Saturday, October 4, 2014

Musical Roots in Nashville

If you want to explore the history of country music and appreciate its contributions to America’s music scene, where would you travel? Nashville, Tenn., is the destination for many because The Grand Ole Opry and the famous venues where it has played such as the Ryman Auditorium have such historic importance.

Ryman Auditorium gave birth to bluegrass in 1945.

A long-running radio program, the Opry has always featured the biggest starts in country music. The stage concert, which began in 1925, was initially a simple broadcast known as a barn dance on radio station WSM. Since then the Opry has built a solid reputation by showcasing country music legends as well as contemporary artists who continue their traditions.

The stage of the Ryman and the Confederate gallery
have historic importance to country music fans.

Ryman Auditorium became the home of the Opry in 1943, although it first opened in 1892. When I drove by it the first time, I thought it looked like a church. In fact, its original purpose was to hold revivals downtown for Rev. Samuel T. Jones, who preached hard against gambling and drinking. Known as the Union Gospel Tabernacle, the building was later renamed for Thomas Ryman, a riverboat captain, who had built it for Rev. Jones. As I stood in the auditorium among the curved pews, I could almost imagine Rev. Jones delivering a fiery sermon to an overflow crowd, many in the balcony built to add seating needed for the reunion of Confederate veterans in 1897.

Arched windows of the Ryman still give the appearance of a church.

The Opry continued to be broadcast from the Ryman until 1974, when The Grand Ole Opry House, a much larger and more modern venue, opened in 1974 in eastern Nashville. When artists perform at the Opry House, they stand in a six-foot oak circle cut from the Ryman’s stage to carry on the traditions in the new location.

Curved pews of the Ryman retain their tabernacle look.

A show consists of several segments, each one with an artist “host” who introduces other performers. For the show that I attended, the hosts were music legends: Connie Smith, Riders in the Sky, Ray Pillow and Jeannie Seely.

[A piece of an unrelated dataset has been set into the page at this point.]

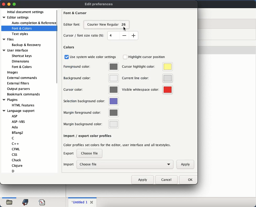 The image size is (256, 207). I want to click on open, so click(10, 202).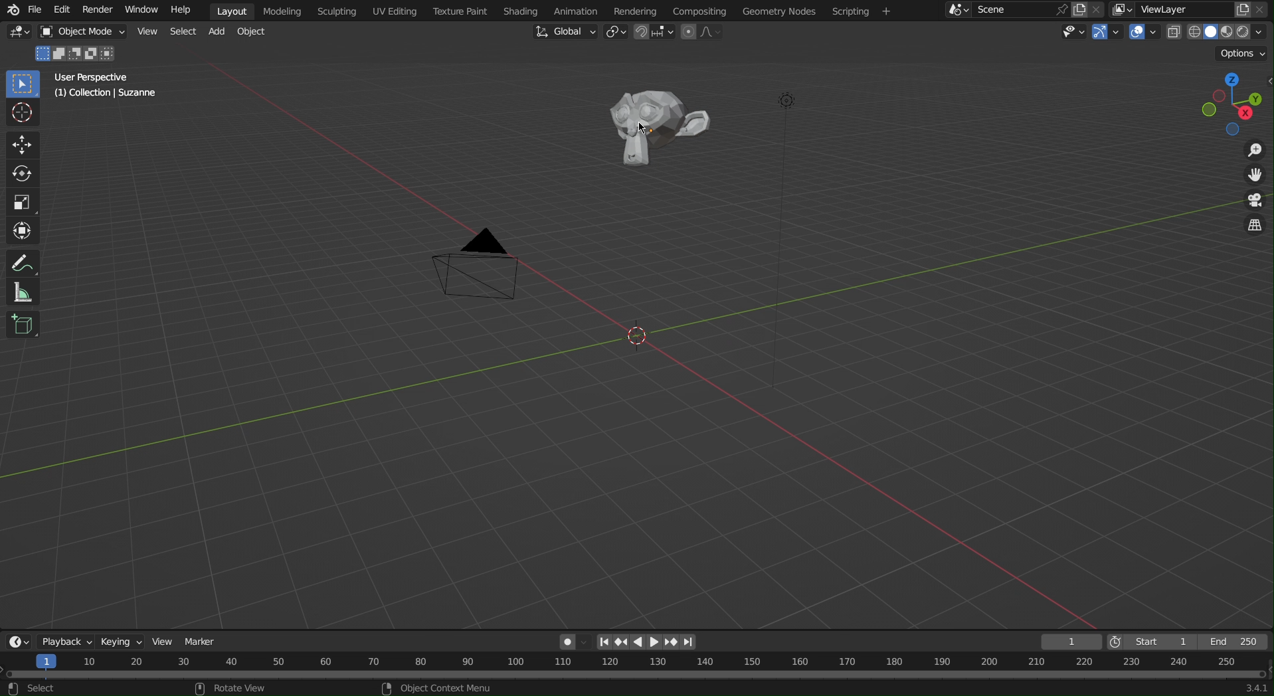 The height and width of the screenshot is (696, 1274). What do you see at coordinates (23, 83) in the screenshot?
I see `Select Box` at bounding box center [23, 83].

My main reason for attending the night that I did was to see Kellie Pickler (the new) and Mel Tillis (the old); they with Gretchen Peters, soon to be inducted into the Nashville Songwriters Hall of Fame, were the principal draws for the large crowd of 4,000 plus that night.

Kellie Pickle sings in the oak circle brought from Ryman Auditorium.

Because the Opry is a radio broadcast, the segments are pieced together by the radio announcer who also does the on-air commercials live in front of the audience. Be prepared for several commercial breaks.

The live Opry broadcast is complete with commercials for the audience watching the show.

The mix of artists at the Opry includes bluegrass, folk, and gospel musicians as well as comedic performances and skits. Even the Ryman Auditorium was the scene for lectures by national leaders such as President Teddy Roosevelt and performances by notables such as magician Harry Houdini. 

The Grand Ole Opry House ends the pilgrimage by many country music fans.

The buildings themselves almost seem as important as the Opry, but the magnets to attend a performance are the old-time favorites and the opportunity to see the famous show live. For many in the audience their trip was a pilgrimage to Music City. The growth of country music has significantly shaped Nashville and far beyond this city founded in 1779.